_Task_.
All lines from the start of the listing below through the line containing "has height=543, width=502." are to be written out again exactly, and no others.
══════════
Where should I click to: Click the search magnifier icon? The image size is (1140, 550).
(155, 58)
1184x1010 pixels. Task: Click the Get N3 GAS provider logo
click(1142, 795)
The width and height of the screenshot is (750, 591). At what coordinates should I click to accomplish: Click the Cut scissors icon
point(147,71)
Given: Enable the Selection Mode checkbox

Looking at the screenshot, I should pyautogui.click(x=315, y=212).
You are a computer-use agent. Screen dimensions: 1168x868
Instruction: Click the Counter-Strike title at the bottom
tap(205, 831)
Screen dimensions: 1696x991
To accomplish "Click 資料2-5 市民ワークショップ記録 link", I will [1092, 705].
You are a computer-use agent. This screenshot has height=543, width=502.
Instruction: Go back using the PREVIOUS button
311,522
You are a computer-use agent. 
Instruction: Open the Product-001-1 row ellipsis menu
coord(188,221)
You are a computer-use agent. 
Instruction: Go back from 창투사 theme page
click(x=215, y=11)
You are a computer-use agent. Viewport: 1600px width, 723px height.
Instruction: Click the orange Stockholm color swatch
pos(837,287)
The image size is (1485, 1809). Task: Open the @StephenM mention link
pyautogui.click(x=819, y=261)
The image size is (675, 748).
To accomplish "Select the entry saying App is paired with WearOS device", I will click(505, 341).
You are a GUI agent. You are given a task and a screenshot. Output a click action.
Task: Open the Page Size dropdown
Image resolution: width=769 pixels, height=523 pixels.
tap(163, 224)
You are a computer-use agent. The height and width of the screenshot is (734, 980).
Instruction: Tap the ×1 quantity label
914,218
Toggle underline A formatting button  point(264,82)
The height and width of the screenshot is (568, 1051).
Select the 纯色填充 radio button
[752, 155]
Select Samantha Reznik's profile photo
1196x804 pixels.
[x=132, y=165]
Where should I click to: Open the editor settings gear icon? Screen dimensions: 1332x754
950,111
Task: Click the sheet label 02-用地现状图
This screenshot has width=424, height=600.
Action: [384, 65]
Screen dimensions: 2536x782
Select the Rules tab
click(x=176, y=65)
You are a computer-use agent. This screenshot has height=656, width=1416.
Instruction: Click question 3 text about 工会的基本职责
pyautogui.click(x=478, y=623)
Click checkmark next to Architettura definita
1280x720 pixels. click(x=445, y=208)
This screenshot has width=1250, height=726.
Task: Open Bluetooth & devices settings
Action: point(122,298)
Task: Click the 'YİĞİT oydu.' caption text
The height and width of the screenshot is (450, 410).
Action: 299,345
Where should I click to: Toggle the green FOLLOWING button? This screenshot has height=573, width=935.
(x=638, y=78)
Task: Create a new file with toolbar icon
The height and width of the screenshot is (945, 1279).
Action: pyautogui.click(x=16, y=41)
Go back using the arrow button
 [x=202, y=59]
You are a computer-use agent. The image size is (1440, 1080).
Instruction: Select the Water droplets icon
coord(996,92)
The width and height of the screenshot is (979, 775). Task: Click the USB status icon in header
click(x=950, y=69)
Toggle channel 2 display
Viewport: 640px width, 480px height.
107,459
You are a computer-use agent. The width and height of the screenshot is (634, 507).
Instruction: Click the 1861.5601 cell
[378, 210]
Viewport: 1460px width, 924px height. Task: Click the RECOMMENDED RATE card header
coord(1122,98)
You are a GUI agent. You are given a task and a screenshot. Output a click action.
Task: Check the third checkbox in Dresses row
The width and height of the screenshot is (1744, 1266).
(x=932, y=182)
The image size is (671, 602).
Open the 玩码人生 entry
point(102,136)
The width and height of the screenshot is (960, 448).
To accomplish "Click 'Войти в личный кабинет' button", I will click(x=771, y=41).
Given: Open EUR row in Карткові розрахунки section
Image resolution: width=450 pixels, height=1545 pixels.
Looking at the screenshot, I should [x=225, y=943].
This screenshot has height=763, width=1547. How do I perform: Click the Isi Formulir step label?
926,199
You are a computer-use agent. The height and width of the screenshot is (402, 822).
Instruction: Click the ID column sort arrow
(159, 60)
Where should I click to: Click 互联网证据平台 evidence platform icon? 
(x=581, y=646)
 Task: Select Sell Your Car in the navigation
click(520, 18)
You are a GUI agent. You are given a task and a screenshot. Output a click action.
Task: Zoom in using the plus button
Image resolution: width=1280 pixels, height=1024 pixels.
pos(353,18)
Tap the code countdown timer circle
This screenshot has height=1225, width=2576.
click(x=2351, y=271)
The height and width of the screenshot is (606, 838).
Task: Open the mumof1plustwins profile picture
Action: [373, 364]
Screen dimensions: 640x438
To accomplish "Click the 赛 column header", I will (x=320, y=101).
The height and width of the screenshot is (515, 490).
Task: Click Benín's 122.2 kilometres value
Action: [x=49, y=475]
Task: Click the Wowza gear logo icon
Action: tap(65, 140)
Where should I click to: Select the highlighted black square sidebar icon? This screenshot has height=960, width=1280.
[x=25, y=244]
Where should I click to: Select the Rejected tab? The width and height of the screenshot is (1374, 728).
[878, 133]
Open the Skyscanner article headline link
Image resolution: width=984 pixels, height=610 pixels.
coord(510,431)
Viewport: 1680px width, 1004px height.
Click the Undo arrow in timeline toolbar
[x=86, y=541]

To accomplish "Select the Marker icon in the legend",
══════════
_Final answer_.
Where should I click to: Click the search magnifier icon? The image size is (1140, 550).
(155, 58)
1184x1010 pixels. Task: Click the Get N3 GAS provider logo
click(1142, 795)
The width and height of the screenshot is (750, 591). At what coordinates should I click to accomplish: Click the Cut scissors icon
point(147,71)
Given: Enable the Selection Mode checkbox

Looking at the screenshot, I should pyautogui.click(x=315, y=212).
You are a computer-use agent. Screen dimensions: 1168x868
Instruction: Click the Counter-Strike title at the bottom
tap(205, 831)
Screen dimensions: 1696x991
To accomplish "Click 資料2-5 市民ワークショップ記録 link", I will [1092, 705].
You are a computer-use agent. This screenshot has height=543, width=502.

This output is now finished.